In Genesis 32, Jacob is in the process of appeasing his estranged brother Esau, whose large company is quickly approaching. Right in the middle of this sibling conflict, the story breaks for an overnight wrestling match between Jacob and the man/angel/God that meets him at the Jabbok. All night long, Jacob wrestles with God, and, as day approaches, this manifestation of God asks to be let go, but Jacob refuses, demanding the spirit's name. This thing that Jacob struggles against does not prevail against him, so it blesses him, changing his name from Jacob to Israel--one who struggles with God. The journey of Jacob has taken him away from his home after cheating his brother, off to his kinsfolk where he marries Leah and Rachel, away from his father-in-law whom he has bested with the Lord's help, back into Esau's presence. His whole life has been a struggle, and we see in this encounter that it has been a struggle with God. Yet God is faithful, and Jacob is faithful. And from this encounter Israel is born.

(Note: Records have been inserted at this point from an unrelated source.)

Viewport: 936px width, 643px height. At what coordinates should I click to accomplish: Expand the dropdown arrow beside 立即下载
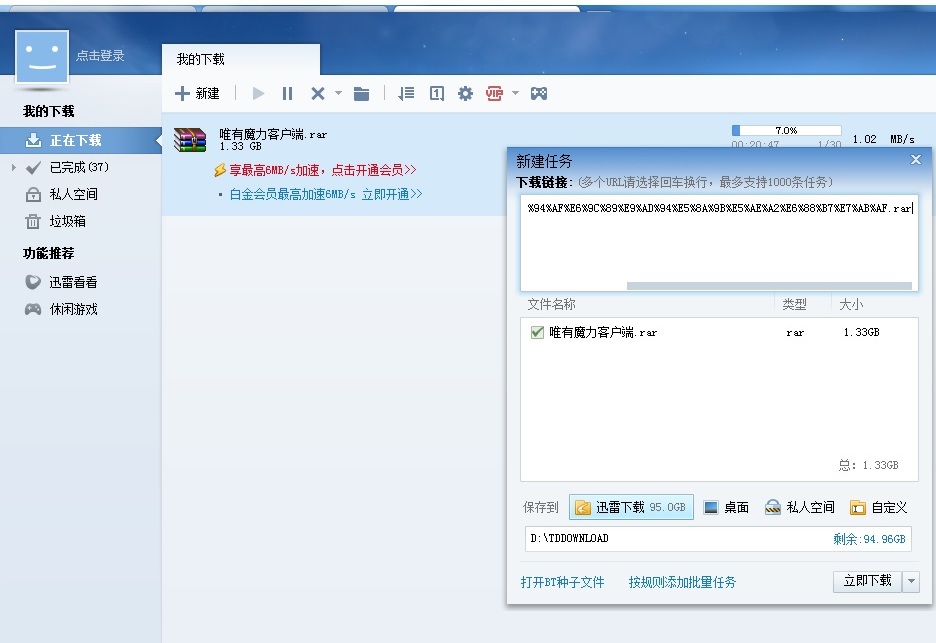[x=910, y=581]
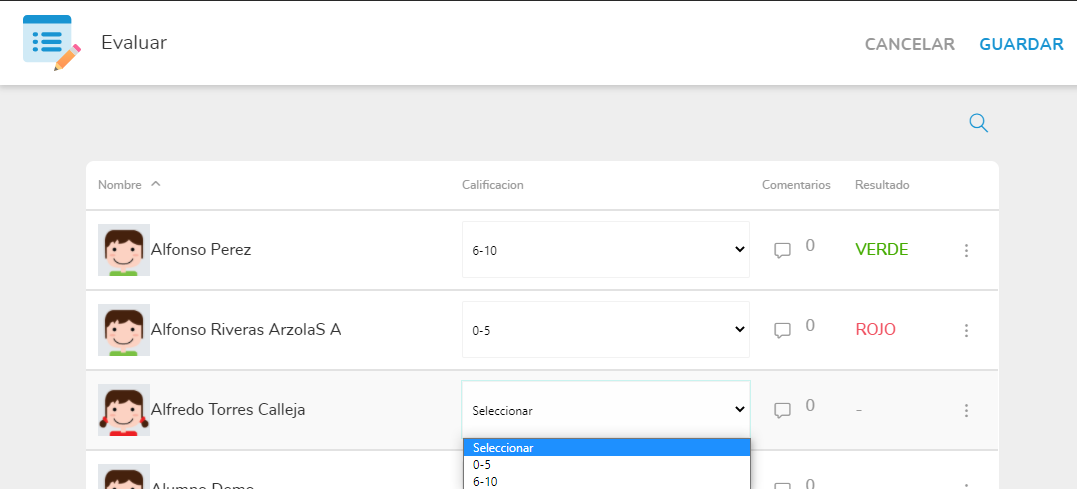Open Alfonso Perez's grade dropdown
Viewport: 1077px width, 489px height.
(605, 250)
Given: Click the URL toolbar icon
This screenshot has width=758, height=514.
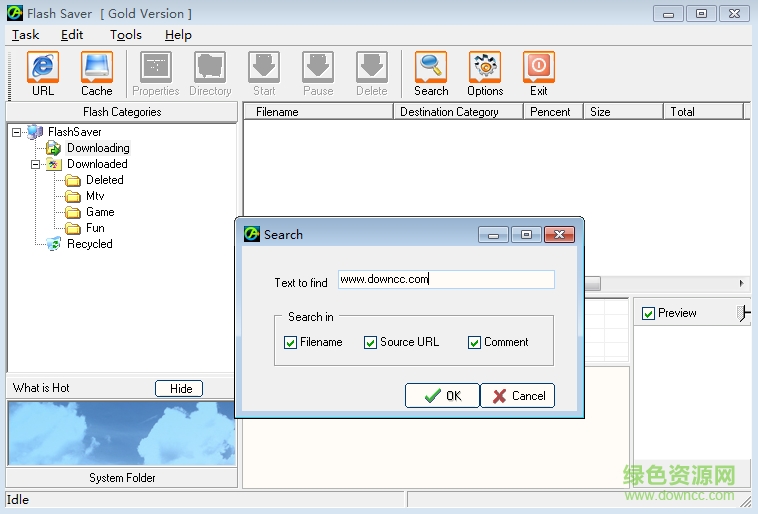Looking at the screenshot, I should [x=43, y=68].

The parable of the widow invites us to struggle with God in a different sort of way--not all at once in a dramatic encounter but over time through prayer. Jesus presents a portrait of God and prayer that tells us that God will grant us the justice we seek, but the parable reminds us that sometimes we need to ask and ask and ask until we receive it. As I wrote yesterday, this parable isn't designed to teach us to annoy God into granting our request. Instead, Jesus is reminding us to be persistent--to be faithful. We are not to lose heart. Even when God's justice is delayed, we are to continue to seek it. We are to remember to look to God as the one who can give us our relief. When that relief is delayed, when it seems so far off as if it may never come, we are not to give up, and that is the greatest struggle of all.

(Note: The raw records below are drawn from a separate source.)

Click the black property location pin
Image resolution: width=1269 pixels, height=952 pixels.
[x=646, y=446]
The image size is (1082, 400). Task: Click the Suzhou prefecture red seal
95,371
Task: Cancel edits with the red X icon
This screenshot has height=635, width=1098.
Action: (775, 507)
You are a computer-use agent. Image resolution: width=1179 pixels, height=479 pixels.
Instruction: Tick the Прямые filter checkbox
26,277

Is God even there? Does he even hear us? Will he ever answer our prayers? To remain in relationship with God even when God's justice is delayed is itself a struggle. We could just give up. We could walk away. But God begs us to remain with him. God is the one who is known to us in the struggle. God is the one who reveals himself as we wrestle with him. We may not encounter an angel on a riverbank, but our struggle can be as real and as self-determining.